Sort through the data and copy the lines holding the word "button".

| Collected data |
◇ ◇ ◇ ◇
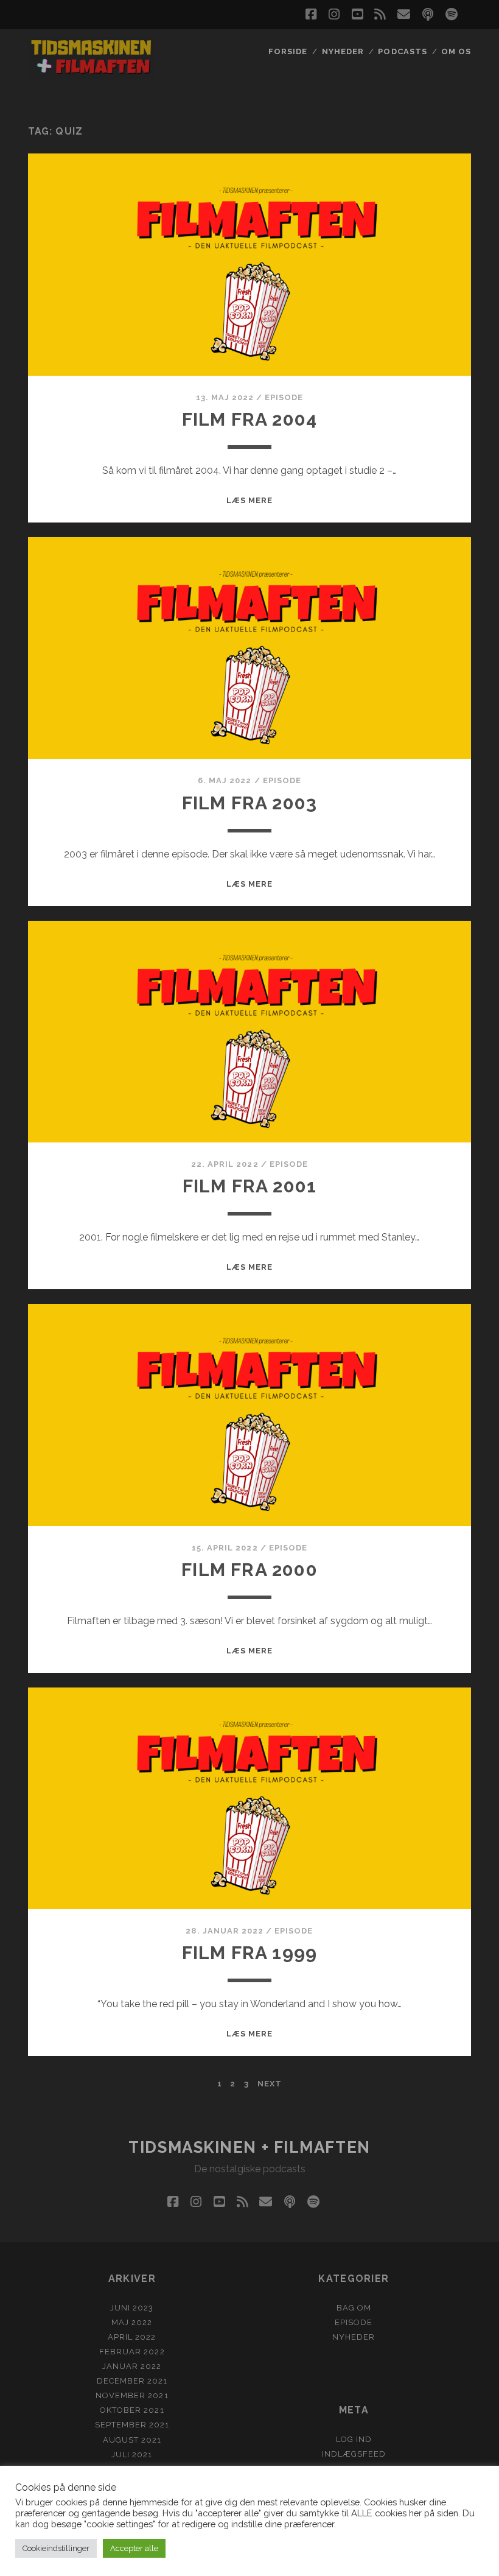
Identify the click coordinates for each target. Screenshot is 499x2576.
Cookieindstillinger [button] (56, 2548)
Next (269, 2083)
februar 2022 (132, 2351)
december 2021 (132, 2380)
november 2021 (132, 2395)
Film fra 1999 (250, 1952)
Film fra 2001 (250, 1186)
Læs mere (249, 500)
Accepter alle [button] (134, 2548)
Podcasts (402, 51)
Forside (287, 51)
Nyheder (343, 51)
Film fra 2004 (250, 419)
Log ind (354, 2439)
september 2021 (132, 2424)
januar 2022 (131, 2366)
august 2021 (132, 2439)
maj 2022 (131, 2322)
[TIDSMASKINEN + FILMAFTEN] (91, 73)
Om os (456, 51)
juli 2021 (131, 2454)
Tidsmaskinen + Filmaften (249, 2147)
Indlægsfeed (354, 2453)
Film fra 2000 (249, 1569)
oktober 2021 (132, 2410)
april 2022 (132, 2337)
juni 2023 (131, 2307)
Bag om (354, 2307)
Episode (284, 397)
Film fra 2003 (250, 803)
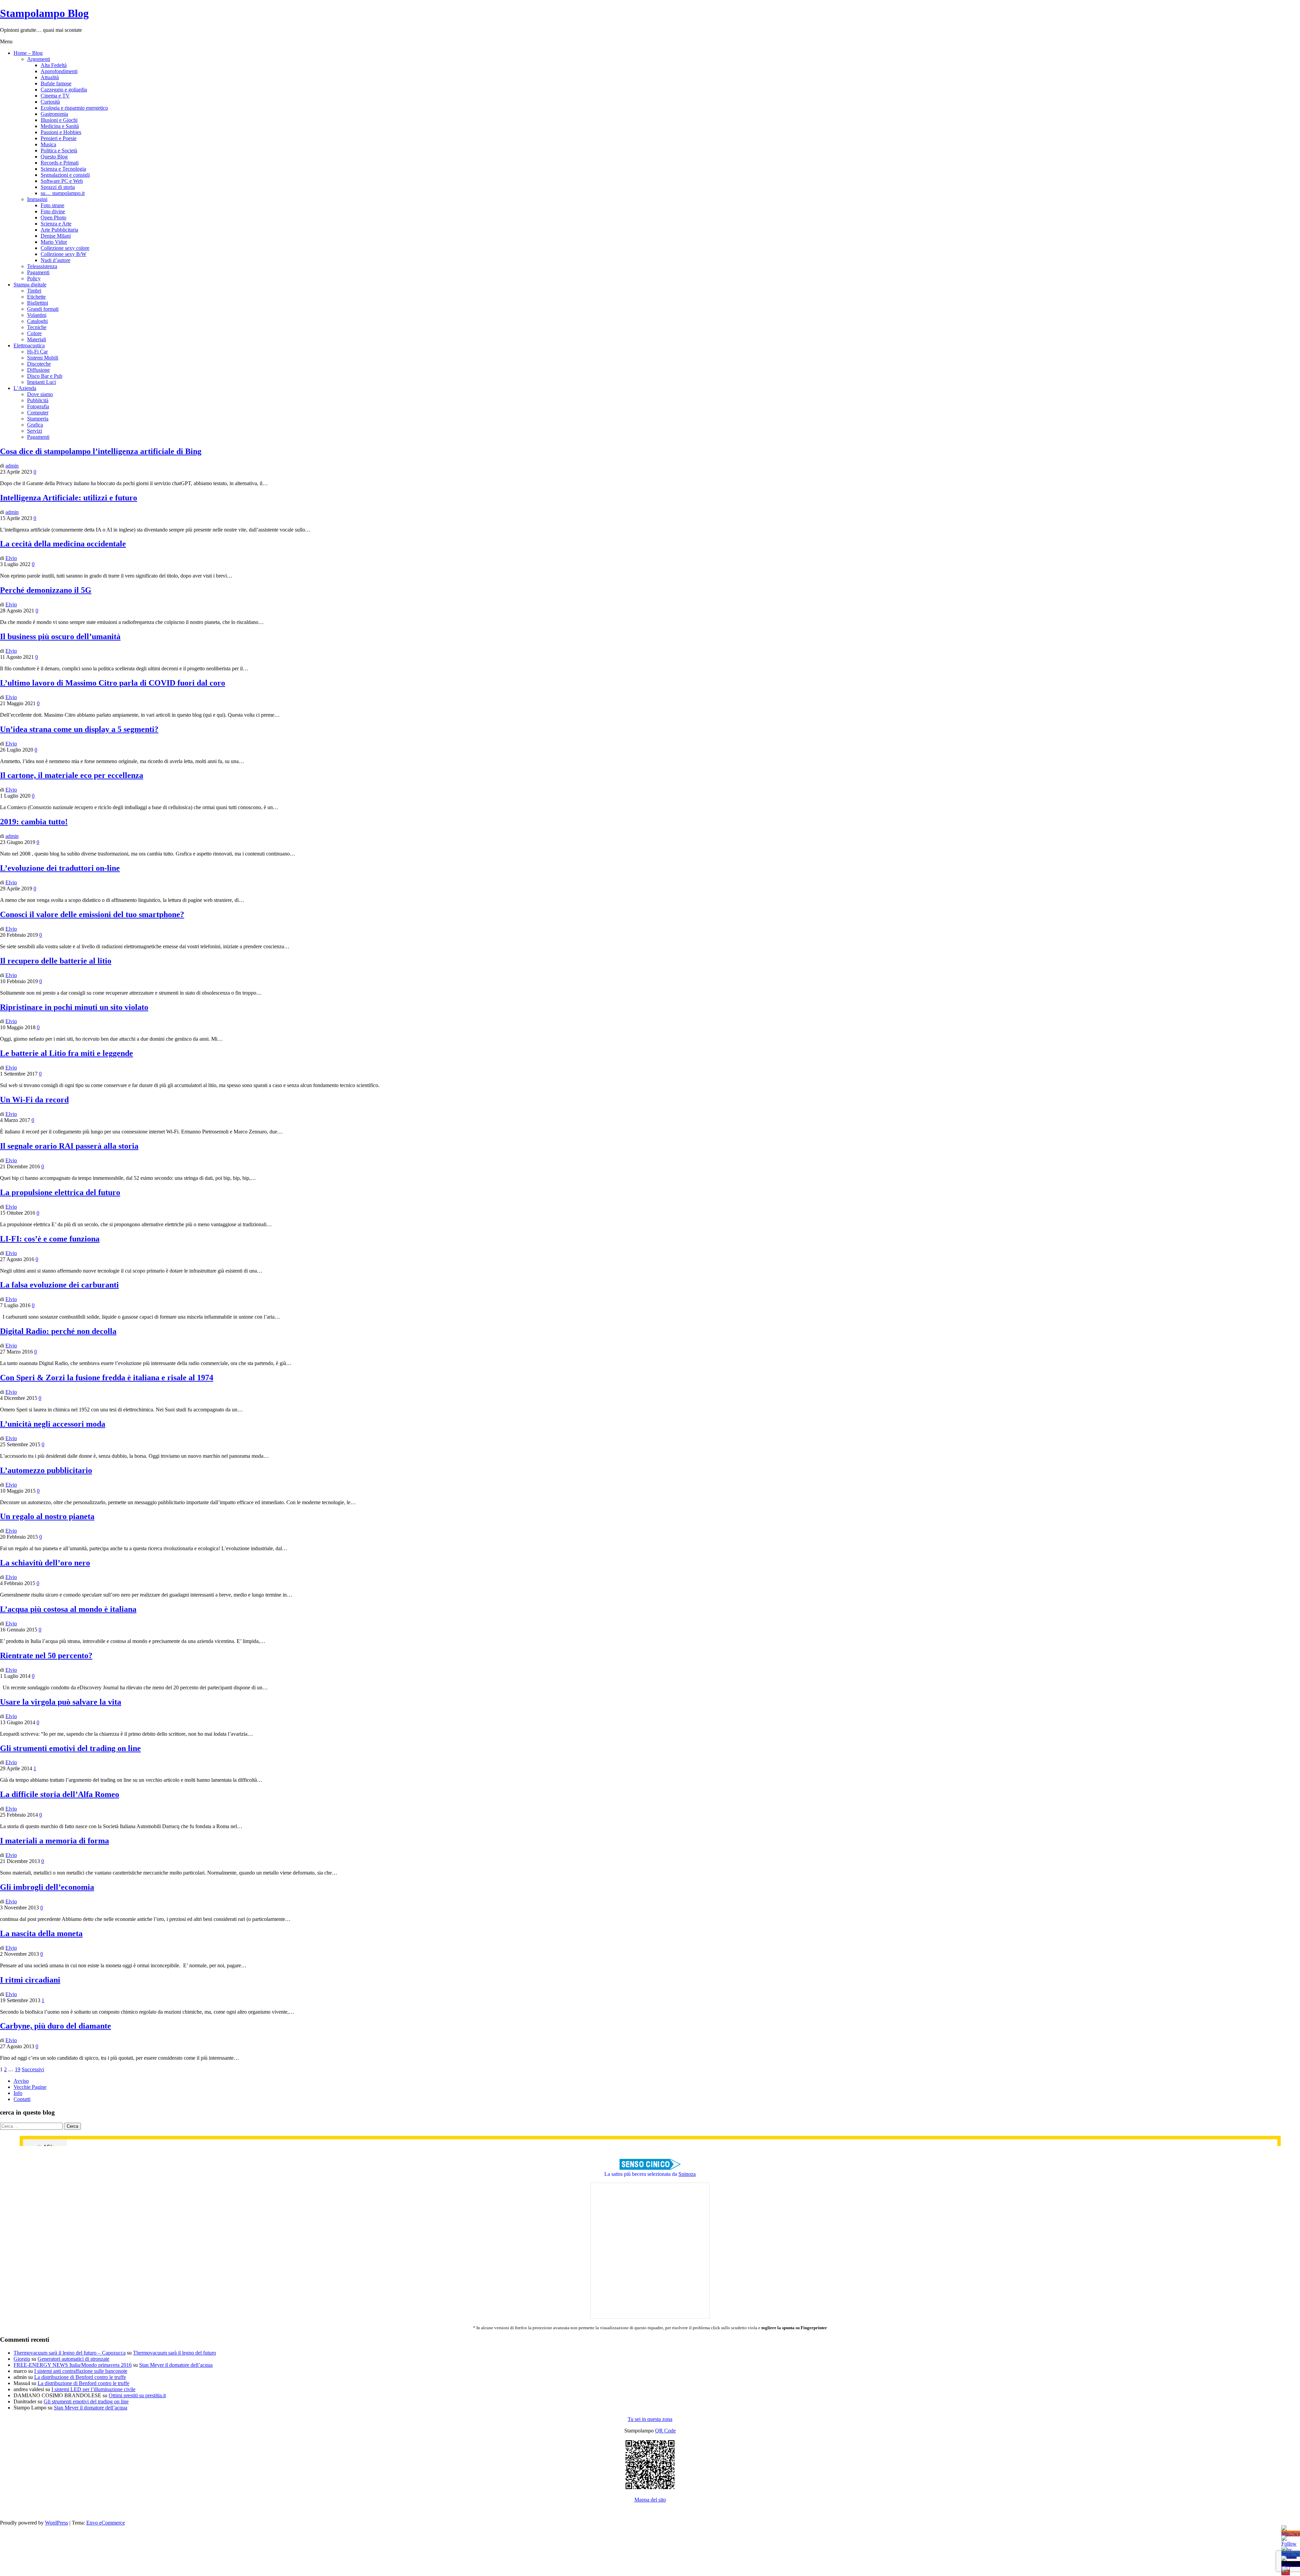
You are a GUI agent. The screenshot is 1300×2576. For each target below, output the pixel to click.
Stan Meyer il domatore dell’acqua (176, 2365)
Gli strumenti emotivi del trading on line (70, 1748)
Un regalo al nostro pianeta (47, 1516)
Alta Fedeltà (54, 65)
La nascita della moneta (41, 1933)
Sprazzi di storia (58, 187)
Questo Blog (54, 156)
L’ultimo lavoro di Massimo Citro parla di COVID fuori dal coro (112, 682)
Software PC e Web (62, 181)
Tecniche (36, 327)
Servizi (34, 431)
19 (17, 2069)
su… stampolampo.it (63, 193)
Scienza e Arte (56, 223)
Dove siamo (40, 394)
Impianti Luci (41, 382)
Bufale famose (56, 83)
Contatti (22, 2099)
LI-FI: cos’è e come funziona (50, 1238)
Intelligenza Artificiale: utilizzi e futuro (68, 497)
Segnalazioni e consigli (65, 175)
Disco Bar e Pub (44, 376)
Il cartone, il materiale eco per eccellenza (71, 775)
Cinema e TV (55, 96)
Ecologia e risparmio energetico (74, 108)
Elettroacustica (29, 345)
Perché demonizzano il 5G (45, 590)
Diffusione (38, 370)
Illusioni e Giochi (59, 120)
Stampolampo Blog (44, 13)
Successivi (33, 2069)
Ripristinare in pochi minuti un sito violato (74, 1007)
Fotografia (38, 406)
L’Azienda (25, 388)
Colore (34, 333)
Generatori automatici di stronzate (73, 2359)
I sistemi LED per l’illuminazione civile (93, 2389)
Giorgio (22, 2359)
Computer (37, 412)
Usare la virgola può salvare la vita (60, 1701)
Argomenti (38, 59)
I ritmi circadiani (30, 1979)
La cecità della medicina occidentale (63, 543)
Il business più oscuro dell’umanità (60, 636)
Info (18, 2093)
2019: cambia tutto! (34, 821)
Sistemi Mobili (42, 358)
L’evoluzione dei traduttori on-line (60, 868)
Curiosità (50, 102)
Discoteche (39, 364)
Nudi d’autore (55, 260)
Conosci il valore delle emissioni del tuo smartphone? (92, 914)
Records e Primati (60, 163)
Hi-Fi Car (37, 351)
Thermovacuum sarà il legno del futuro (174, 2353)
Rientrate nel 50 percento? (46, 1655)
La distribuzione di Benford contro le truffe (80, 2377)
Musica (48, 144)
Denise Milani (56, 236)
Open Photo (53, 217)
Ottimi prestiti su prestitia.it (137, 2395)
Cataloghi (37, 321)
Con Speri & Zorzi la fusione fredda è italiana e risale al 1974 (106, 1377)
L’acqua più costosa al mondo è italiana (68, 1609)
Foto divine (53, 211)
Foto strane (52, 205)
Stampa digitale (30, 284)
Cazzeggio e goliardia (64, 89)
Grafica (35, 425)
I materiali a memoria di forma (54, 1840)
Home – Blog (28, 53)
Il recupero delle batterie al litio (55, 960)
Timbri (34, 291)
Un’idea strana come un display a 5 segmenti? (79, 729)
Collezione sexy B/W (63, 254)
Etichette (36, 297)
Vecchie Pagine (30, 2087)
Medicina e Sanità (60, 126)
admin (12, 466)
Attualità (50, 77)
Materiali (36, 339)
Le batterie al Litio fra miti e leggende (66, 1053)
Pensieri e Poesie (59, 138)
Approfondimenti (59, 71)
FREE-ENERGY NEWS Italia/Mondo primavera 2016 (73, 2365)
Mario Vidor (54, 242)
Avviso (21, 2081)
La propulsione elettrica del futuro (60, 1192)
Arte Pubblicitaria (59, 230)
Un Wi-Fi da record (34, 1099)
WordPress (56, 2523)
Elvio (11, 558)
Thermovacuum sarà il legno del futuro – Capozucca (70, 2353)
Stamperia (37, 418)
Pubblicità (37, 400)
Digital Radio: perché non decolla (58, 1331)
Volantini (36, 315)
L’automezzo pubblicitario (46, 1470)
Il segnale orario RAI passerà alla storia (69, 1146)
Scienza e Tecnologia (63, 169)
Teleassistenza (42, 266)
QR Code (665, 2430)
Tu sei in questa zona (650, 2419)
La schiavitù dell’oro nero (45, 1562)
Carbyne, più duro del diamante (55, 2025)
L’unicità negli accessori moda (52, 1424)
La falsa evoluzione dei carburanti (59, 1284)
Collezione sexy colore (65, 248)
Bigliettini (37, 303)
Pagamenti (38, 272)
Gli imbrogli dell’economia (47, 1887)
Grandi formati (43, 309)
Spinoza (687, 2174)
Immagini (37, 199)
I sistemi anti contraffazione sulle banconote (80, 2371)
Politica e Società (59, 150)
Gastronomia (54, 114)
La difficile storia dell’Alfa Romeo (59, 1794)
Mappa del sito (650, 2500)
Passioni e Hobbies (61, 132)
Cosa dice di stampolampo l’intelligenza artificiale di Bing (100, 451)
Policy (34, 278)
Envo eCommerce (105, 2523)
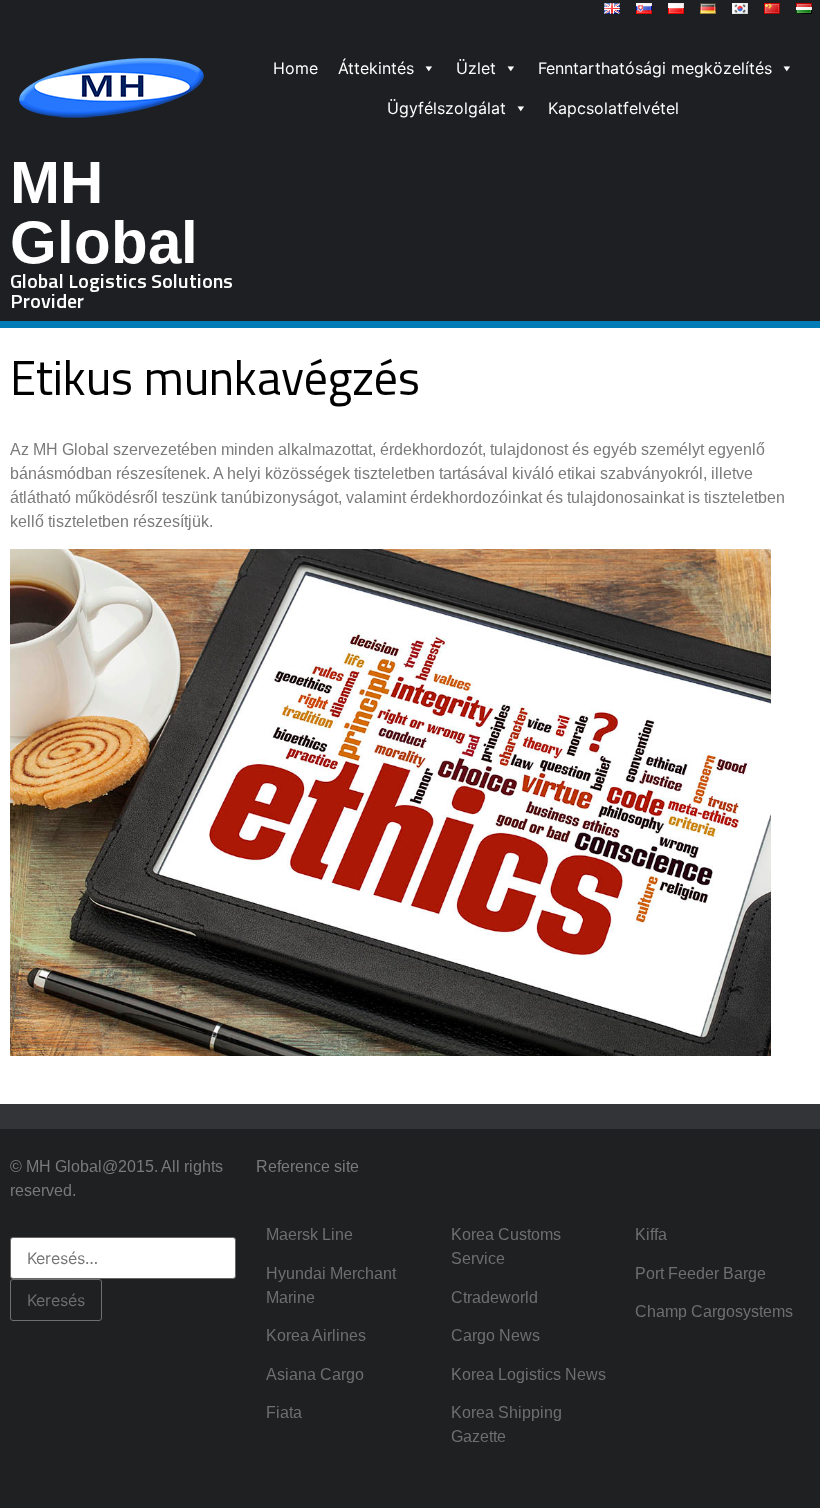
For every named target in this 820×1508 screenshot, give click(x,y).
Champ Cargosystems (714, 1311)
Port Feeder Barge (700, 1273)
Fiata (284, 1412)
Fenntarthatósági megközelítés (655, 68)
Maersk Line (309, 1234)
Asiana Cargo (315, 1374)
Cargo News (495, 1335)
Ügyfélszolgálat (446, 108)
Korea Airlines (316, 1335)
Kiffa (651, 1234)
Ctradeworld (494, 1297)
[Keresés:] (123, 1258)
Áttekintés (376, 68)
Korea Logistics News (528, 1374)
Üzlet (476, 68)
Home (295, 68)
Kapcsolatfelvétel (613, 108)
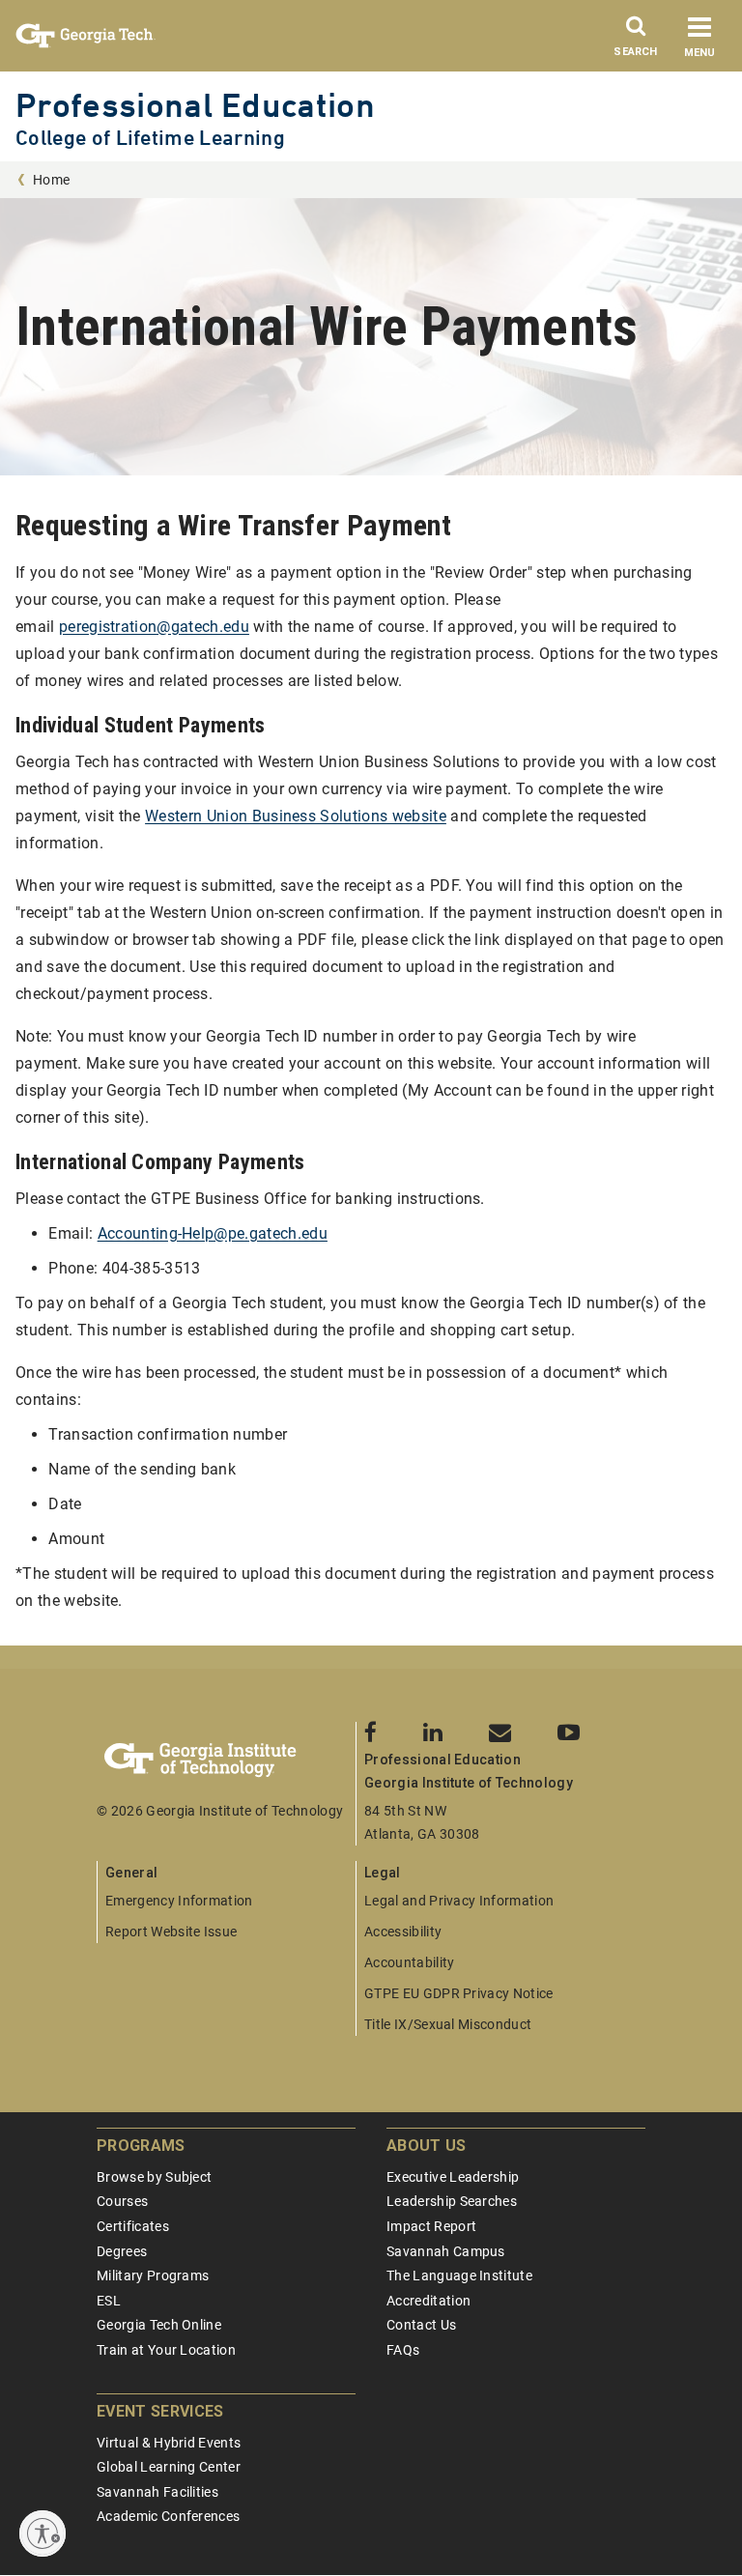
◇ ◇ ◇ ◇
| ANSWER TO THIS EXERCISE |
Cookieindstillinger [button] (56, 2548)
Accepter alle [button] (134, 2548)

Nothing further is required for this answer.